This work addresses the limitations of existing static SVD-based compression methods, which employ a fixed rank and thus struggle to adapt to the varying optimal rank requirements across different prompts, while also relying heavily on calibration data. To overcome these issues, the authors propose PARSE, a novel framework that enables prompt-aware dynamic rank selection for the first time. PARSE employs a lightweight linear routing module trained offline to predict the optimal rank for each input prompt and leverages the observation that semantically similar prompts exhibit stable rank-selection patterns, introducing a pattern caching mechanism to accelerate inference. By decoupling rank selection from calibration set dependency and integrating expert memory aggregation with kernel fusion techniques, PARSE achieves up to a 10% average accuracy improvement at a 0.6 compression ratio on LLaMA-7B, along with up to 2.5× faster prefill and 2.4× faster decode speeds compared to static SVD.

Large language models (LLMs) have rapidly grown in scale, creating substantial memory and computational costs that hinder efficient deployment.
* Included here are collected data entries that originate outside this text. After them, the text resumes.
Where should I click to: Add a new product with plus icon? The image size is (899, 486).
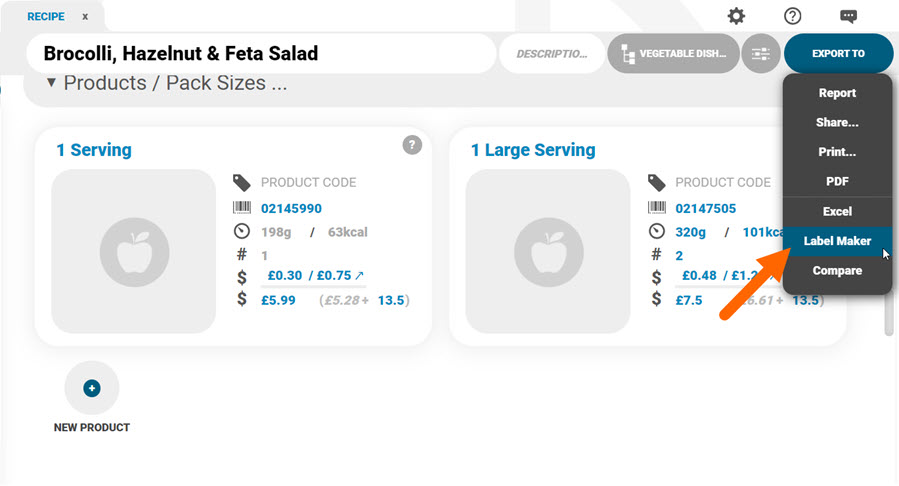point(92,388)
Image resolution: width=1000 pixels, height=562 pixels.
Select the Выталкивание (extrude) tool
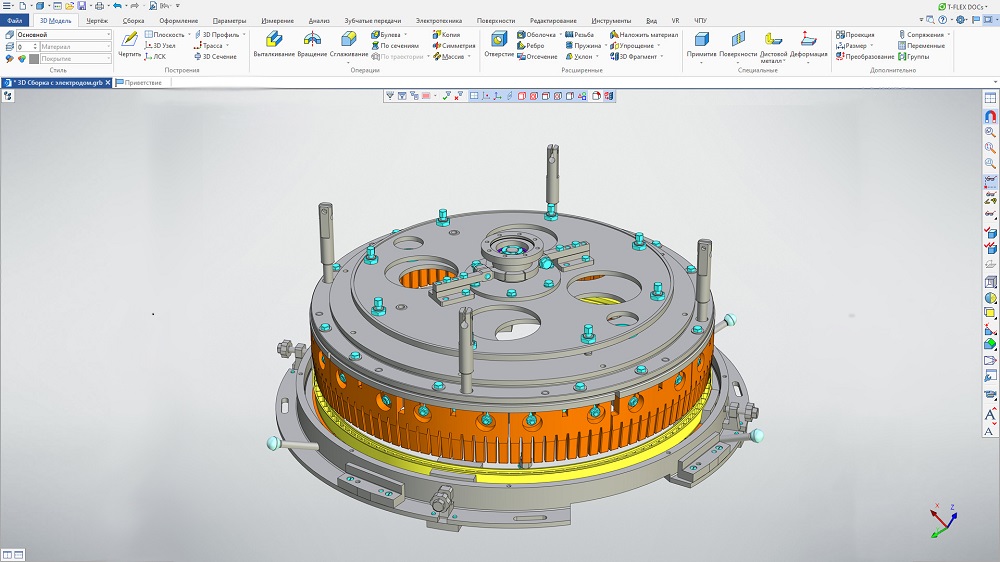[272, 43]
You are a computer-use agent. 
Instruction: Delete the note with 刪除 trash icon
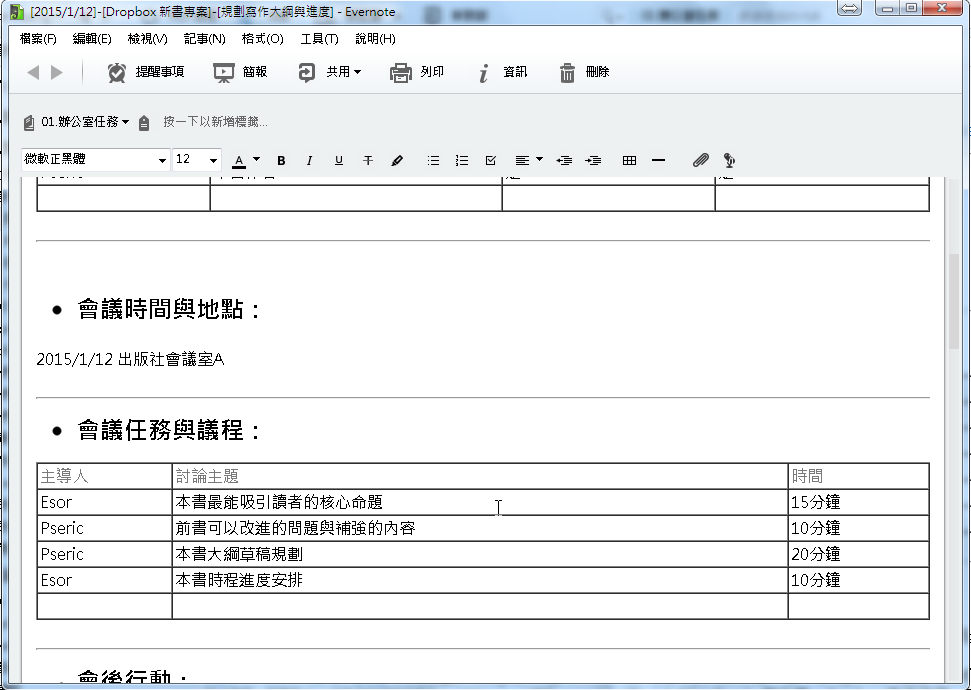click(568, 72)
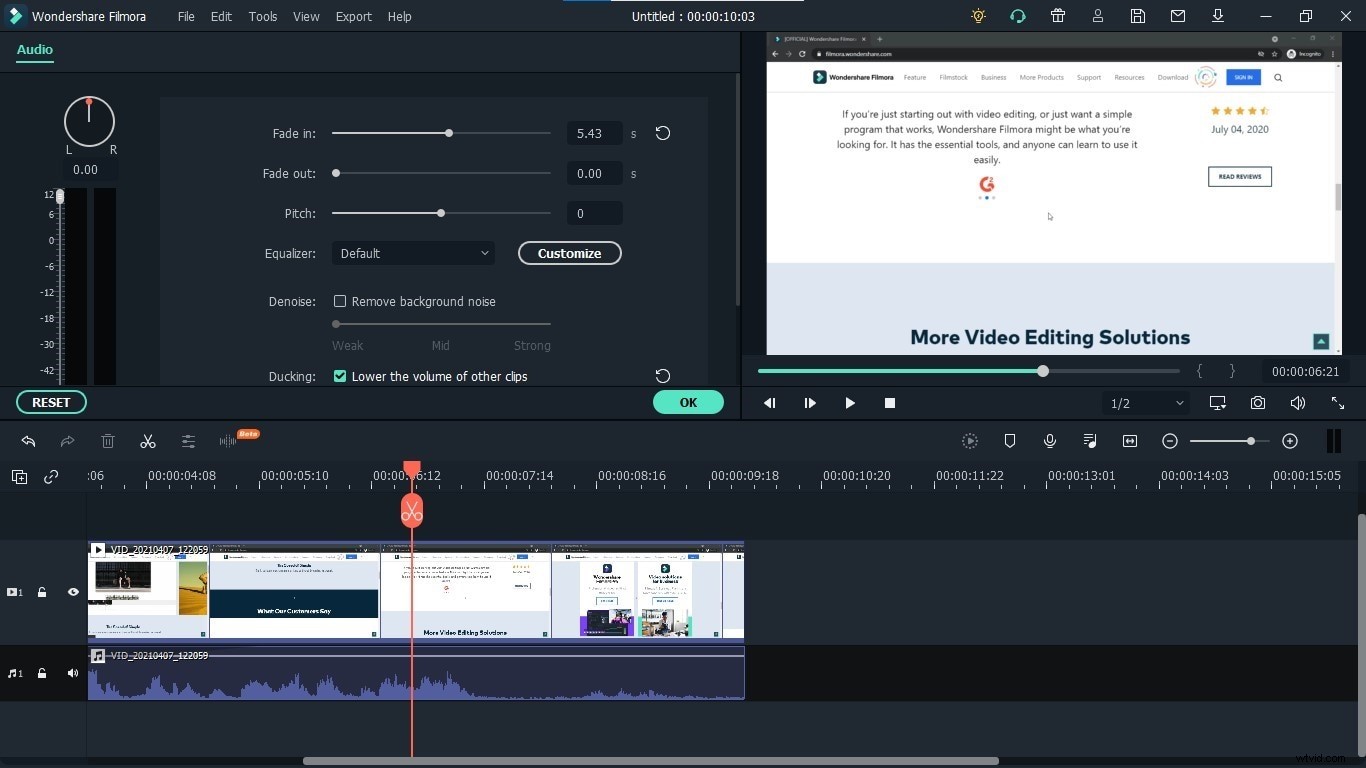1366x768 pixels.
Task: Enable Remove background noise denoise option
Action: 340,301
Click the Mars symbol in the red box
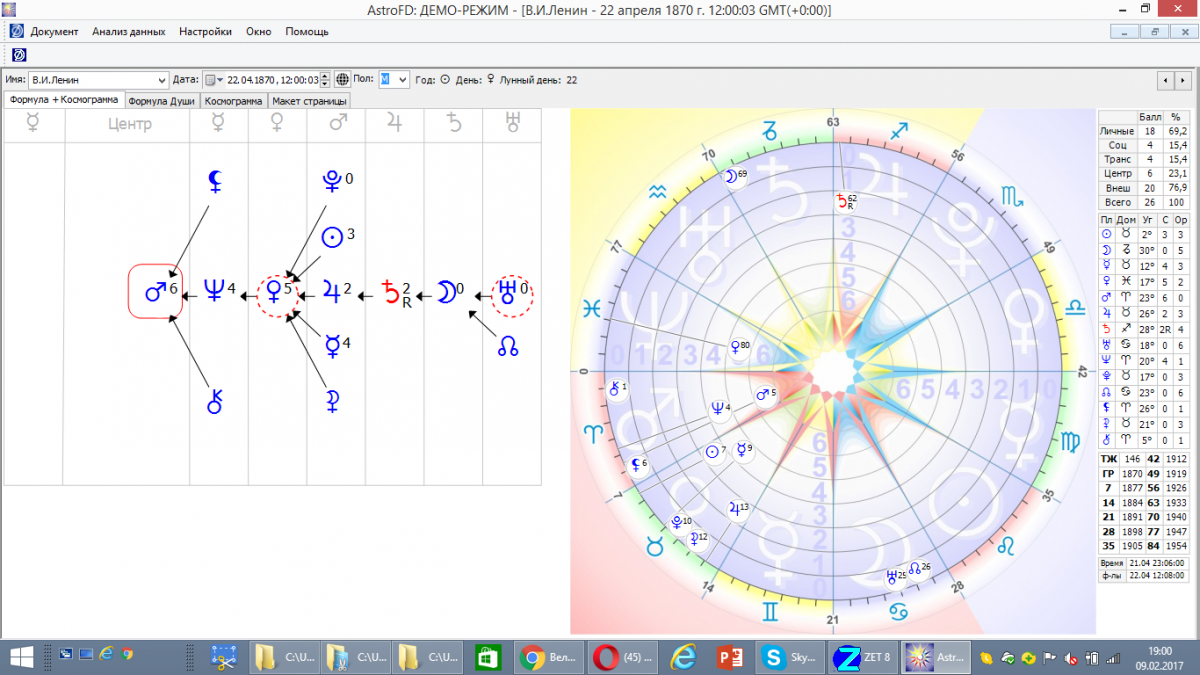This screenshot has width=1200, height=675. pyautogui.click(x=155, y=292)
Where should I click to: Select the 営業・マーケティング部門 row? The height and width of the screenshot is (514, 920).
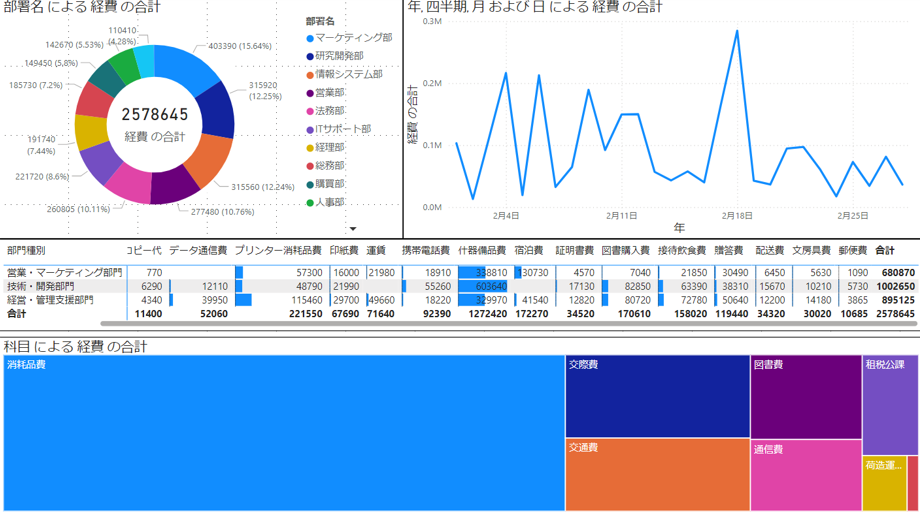click(x=459, y=273)
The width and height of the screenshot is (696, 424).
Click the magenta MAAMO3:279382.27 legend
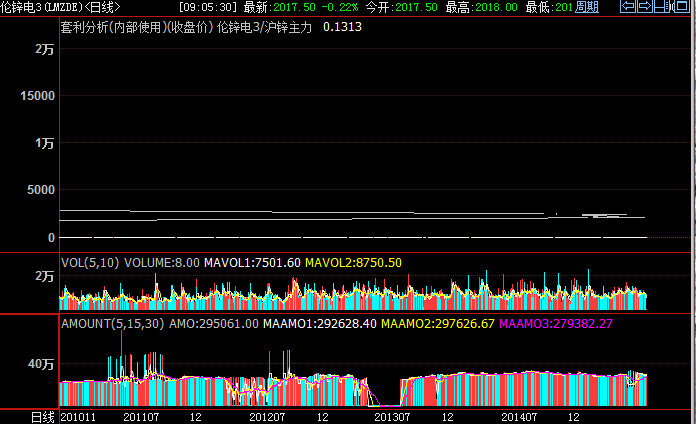556,325
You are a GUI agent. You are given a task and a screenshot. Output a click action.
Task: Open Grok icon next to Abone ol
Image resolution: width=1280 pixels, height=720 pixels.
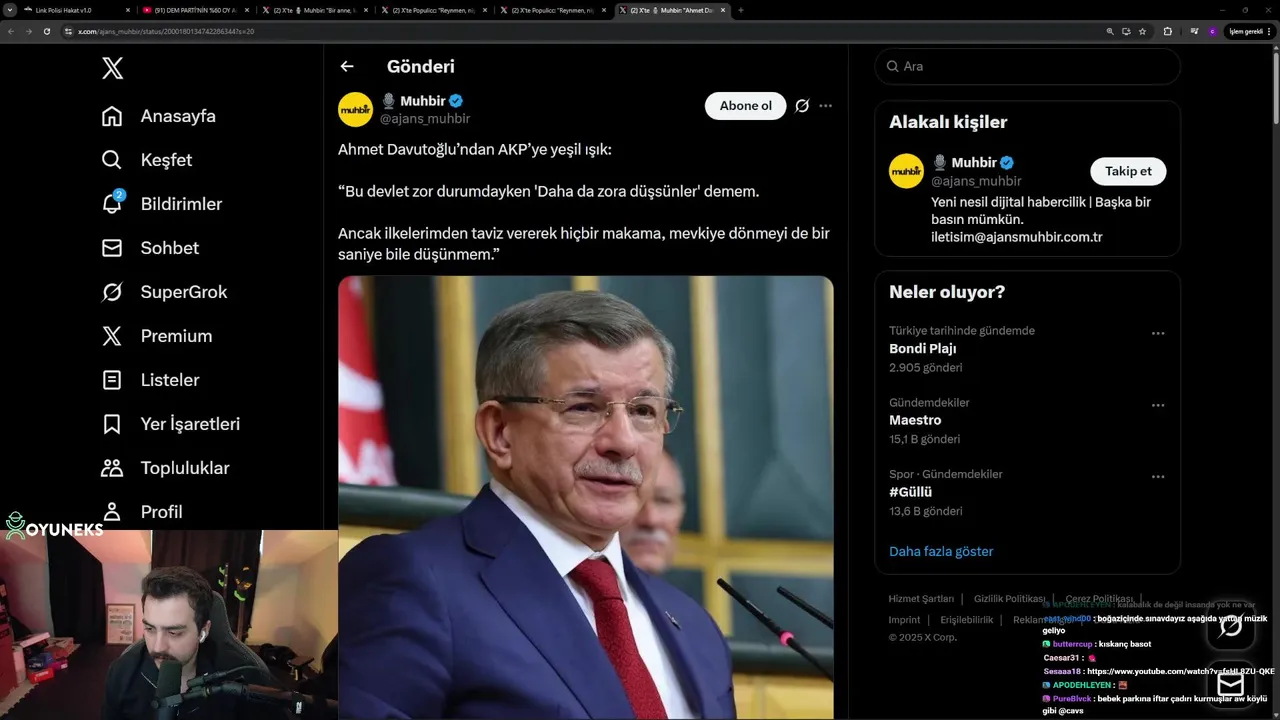click(802, 106)
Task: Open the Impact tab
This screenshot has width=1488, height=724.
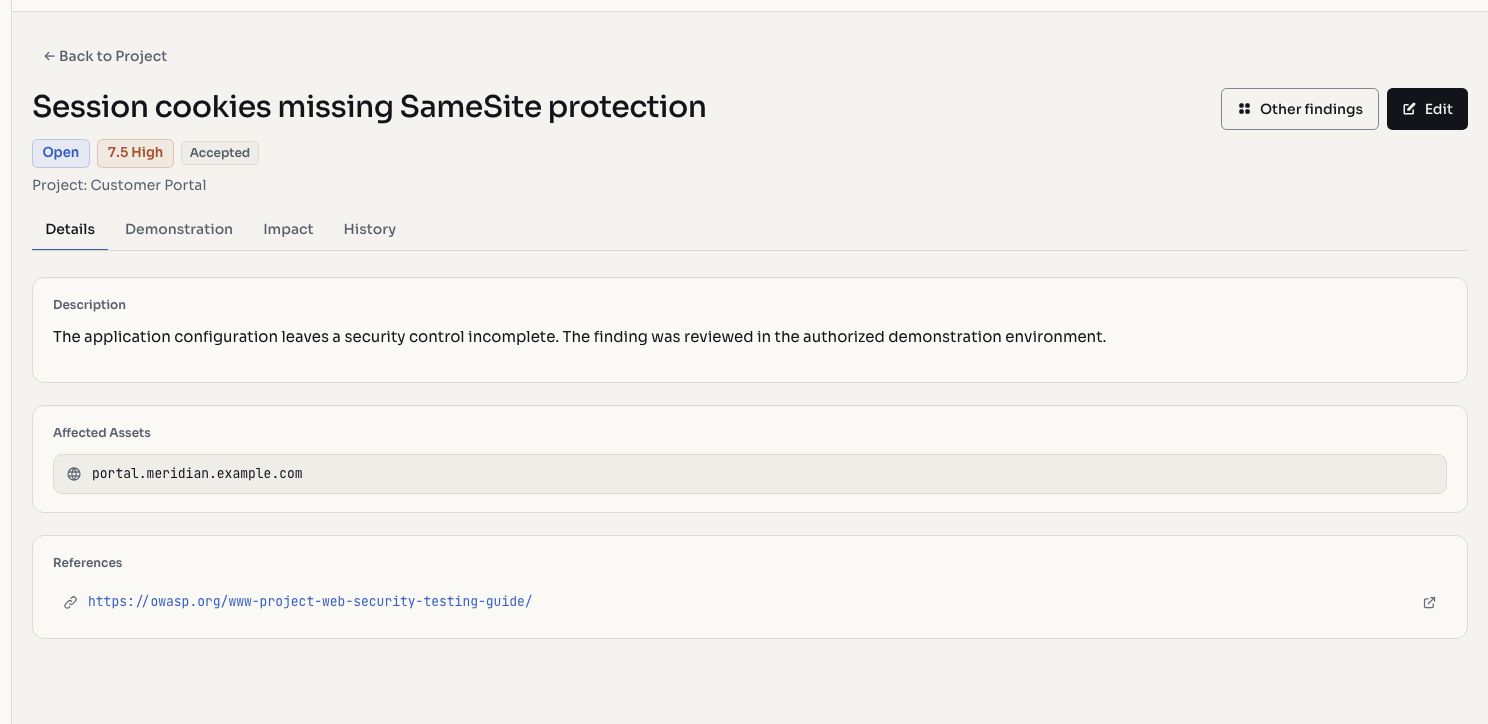Action: tap(288, 229)
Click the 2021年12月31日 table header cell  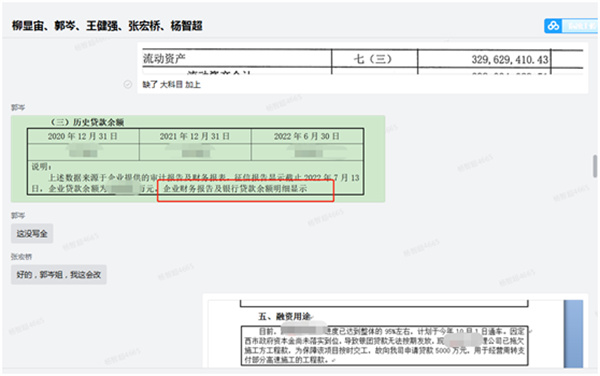click(x=195, y=137)
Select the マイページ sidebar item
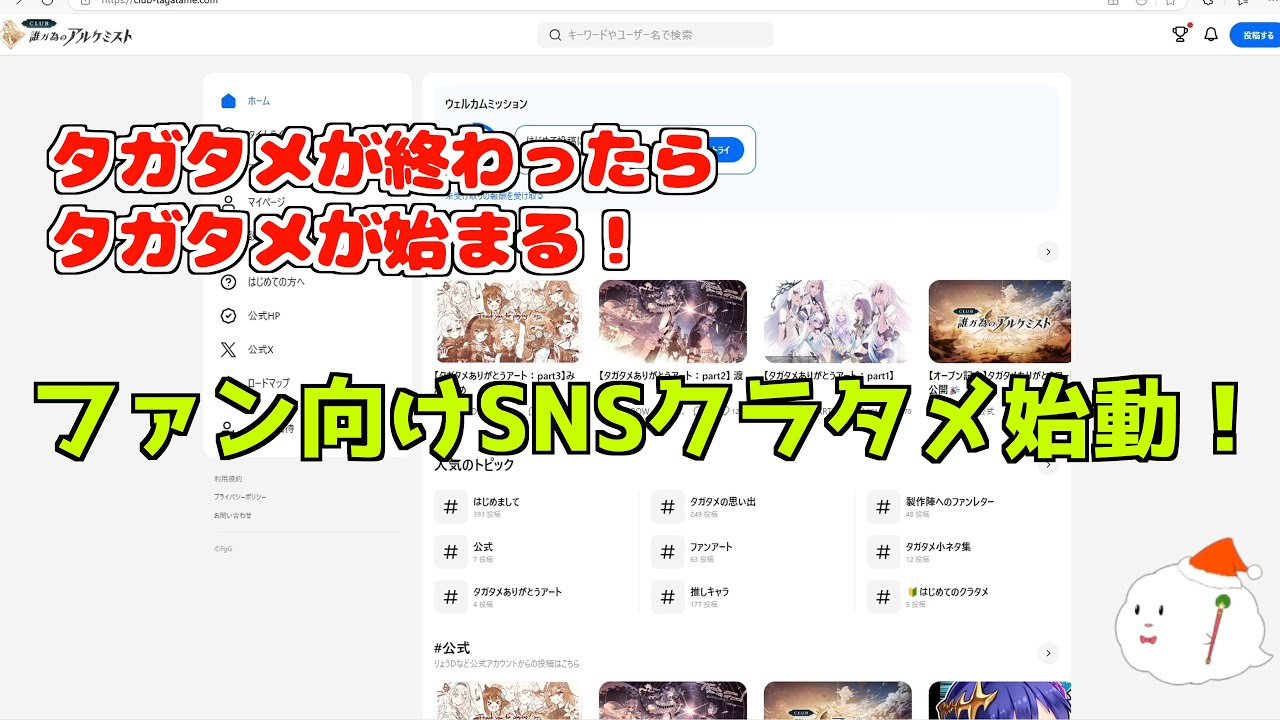Image resolution: width=1280 pixels, height=720 pixels. tap(266, 202)
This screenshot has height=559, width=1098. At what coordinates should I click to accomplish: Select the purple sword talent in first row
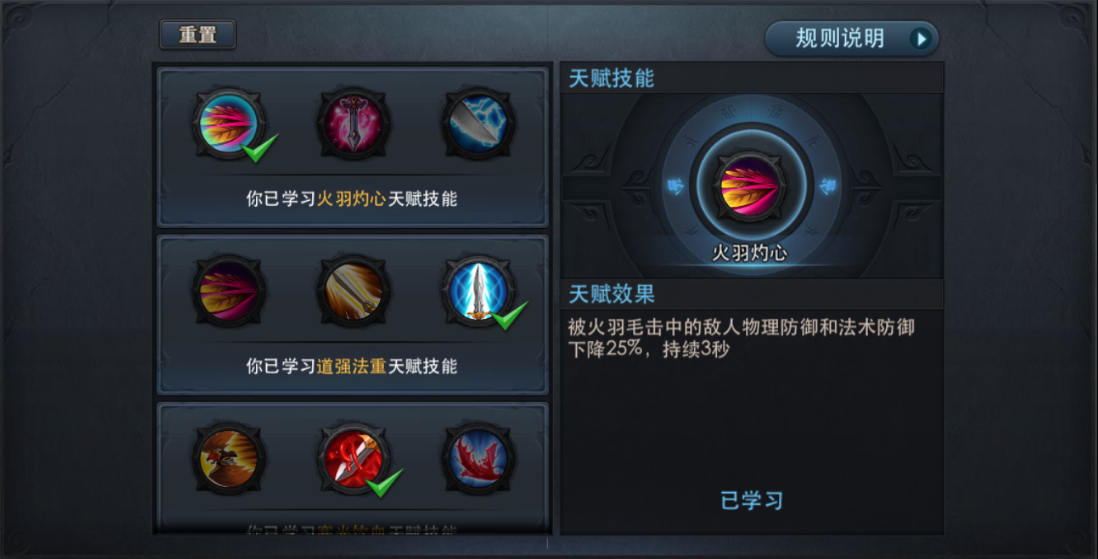(x=353, y=124)

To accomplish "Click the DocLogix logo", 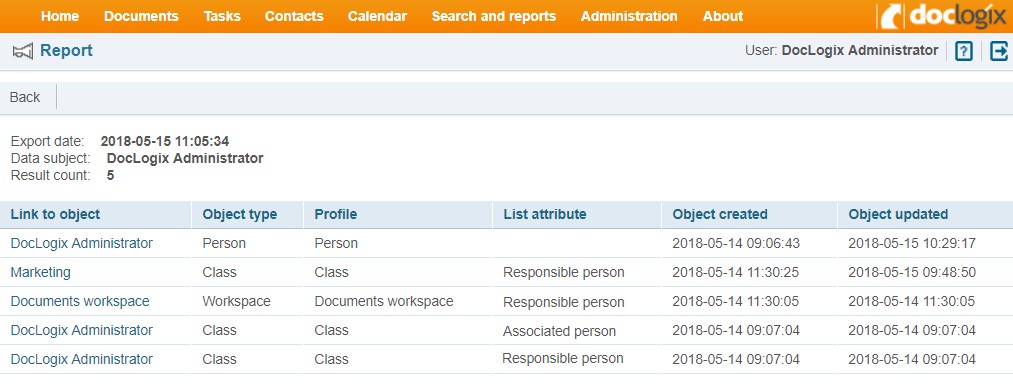I will tap(944, 15).
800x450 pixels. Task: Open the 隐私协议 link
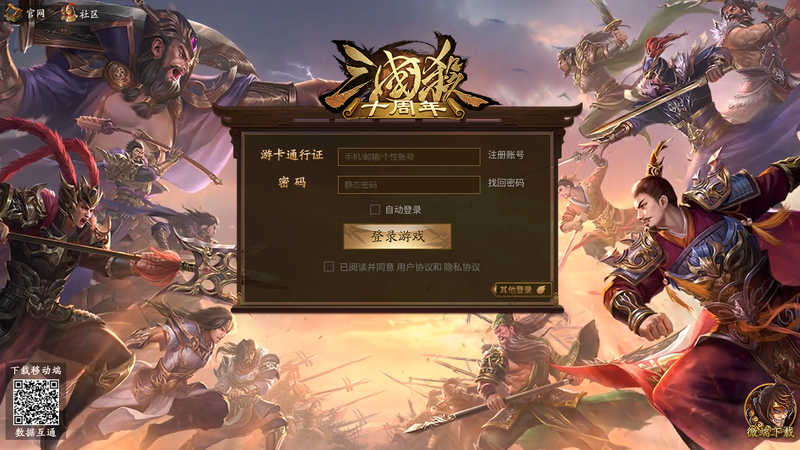coord(462,267)
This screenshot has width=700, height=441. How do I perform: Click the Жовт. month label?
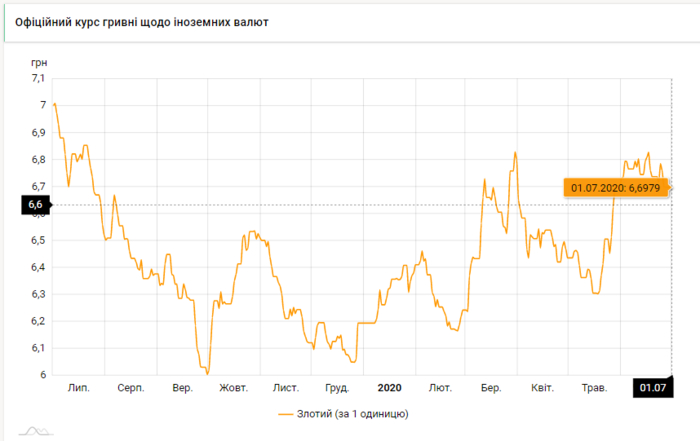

Singular value decomposition (SVD) has emerged as an effective post-training compression technique, but existing SVD-based methods rely on static rank truncation, applying a fixed prefix of singular components to all inputs regardless of their diversity. We identify two limitations of this static design: the optimal rank varies across individual prompts, and the selected rank is sensitive to the choice of calibration set, leading to suboptimal performance across diverse inputs. To address these challenges, we propose $\textbf{PARSE}$, a post-training framework for $\textbf{P}$rompt-$\textbf{A}$ware $\textbf{R}$ank $\textbf{S}$election as $\textbf{E}$xperts in SVD-compressed LLMs. PARSE trains a linear router offline to perform prompt-aware rank selection, decoupling it from calibration information by supervising the router against dense-model outputs on a large-scale corpus. We further observe that rank-selection patterns are shared across semantically similar prompts and remain stable across decoding steps, allowing appropriate rank subsets to be served directly from a pattern cache at inference. Complemented by expert memory aggregation and kernel fusion for system-level efficiency, PARSE is orthogonal to existing SVD-based pipelines and consistently improves both model quality and inference efficiency. Integrated with four representative SVD-based methods, PARSE improves average task accuracy by up to 10% at a compression ratio of 0.6 on LLaMA-7B, and achieves up to 2.5 $\times$ prefill and 2.4 $\times$ decode speedup over native SVD execution.